Thursday, March 1, 2007

Open Thread: Week 8 Thinking About Science


"...evangelicals who pursue science in the universities, who are employed as scientific experts for industry and government, or who teach science at the Christian colleges have usually approached their subjects as carefully segregated fields of knowledge rather than with the intent of studying scientific concerns in relation to theology or other spheres of thought" (p. 177)

"For nineteenth century evangelicals, science usually meant "Baconianism," or the belief that strict induction from verified individual facts to more general laws offered the best way to understand the data of any subject." (p. 178)

"Precisely this belief - that properly scrutinized results of the main culture's scientific enterprises should assist biblical interpretation - was the sacrifice offered by the Evangelical mind on the alter of fundamentalist theology" (p. 185)

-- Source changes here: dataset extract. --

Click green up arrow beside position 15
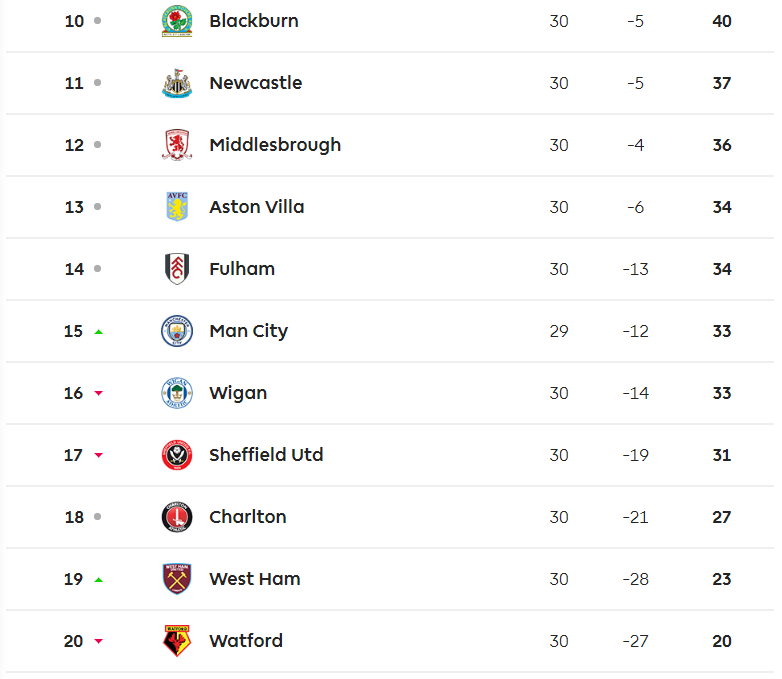Image resolution: width=782 pixels, height=679 pixels. click(99, 332)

"Modern creationism arose, by contrast, from the efforts of earnest Seventh Day Adventists who wanted to show that the sacred writings of Adventist founder Ellen G. White (who made much of a recent earth and the Noachian deluge) could provide a framework for studying the history of the earth." (p. 189)

"Reasons for the success of creation science are, by the nature of the case, complex. Doubtless a combination of factors account for what is one of the great innovations of recent Evangelical history - the establishment of an alternative form of science to the form taught by the intellectual establishments of the culture.

... first because of the intuitive belief of many evangelicals that it embodied the simple teachings of scripture.

...the production of influential biology textbooks that not only introduced major contemporary findings but also propounded grandly phrased metaphysical claims about the evolutionary character of the cosmos.

...the widespread resentment against America's self-appointed knowledge elites.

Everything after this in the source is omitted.